Bugüne kadar sizlere daha çok kedi ve köpeklerle ilgili birçok sosyal medya hesaplarını tanıttım. Bu hafta ise gökyüzündeki özgür can dostlarımızın eşsiz fotoğraflarını bulabileceğiniz bir Instagram hesabını önermek istiyorum.
Wings_in_light, 32.5 bin takipçisi olan bir hesap. Fotoğrafçı Thomas Jarrold’unvizörüne yansıyan kareleri takibe alın derim.

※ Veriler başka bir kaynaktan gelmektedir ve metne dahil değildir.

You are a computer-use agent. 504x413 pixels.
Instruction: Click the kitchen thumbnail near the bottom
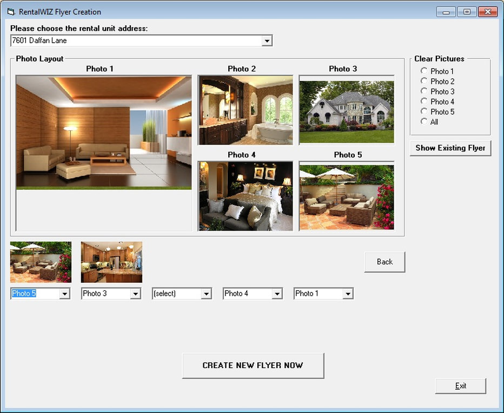pos(111,262)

Direkt link: https://www.instagram.com/wings_in_light/
***
Gofret tam yuvalandı, güzel bir aileye kavuştu derken sahiplenen kişilerin ev sahibi evinde köpek istemediği için baskı yapmaya başladı. Maalesef Gofret için yuva arayışı yeniden başladı. 6 aylık güzel prensesin tüm aşıları tam. Barınaklar, sokaklar değil ömürlük bir yuvası olsun. Tel: 0 530 5442126
Bu güzeli kız, sokakta bulundu. Veteriner kontrolünde hamile olduğu görüldü. Yaklaşık 1 aya doğum yapacak. Bu süreyi geçireceği geçici yuvaya ihtiyaç var. Bulan kişinin evinde iki köpeği olduğu ve çalıştığı için alamıyor ancak bebekler ve anne doğumdan sonra sahiplendirilecek. Tel: 0544 668 93 90
Kara Üzüm, simsiyah tüyleri, şirin mi şirin suratı ile tam bir maskot. Tüm kardeşleri yuvalandı bir tek o kaldı geride. Artık şu kara kedi uğursuzdur batıl inancını geride bıraksak mı? Kara kediler dünya tatlısıdır, candır. 2 aylık bu minnoş da gideceği evin neşesi ve şansı olacak. Tel: O5331709377
***
Haftanın Karesi
Hafta sonunu,gülümseyen bir kare ile selamlayalım. İşte karşınızda mutlu mu mutlu bir kısakuyruklukangru!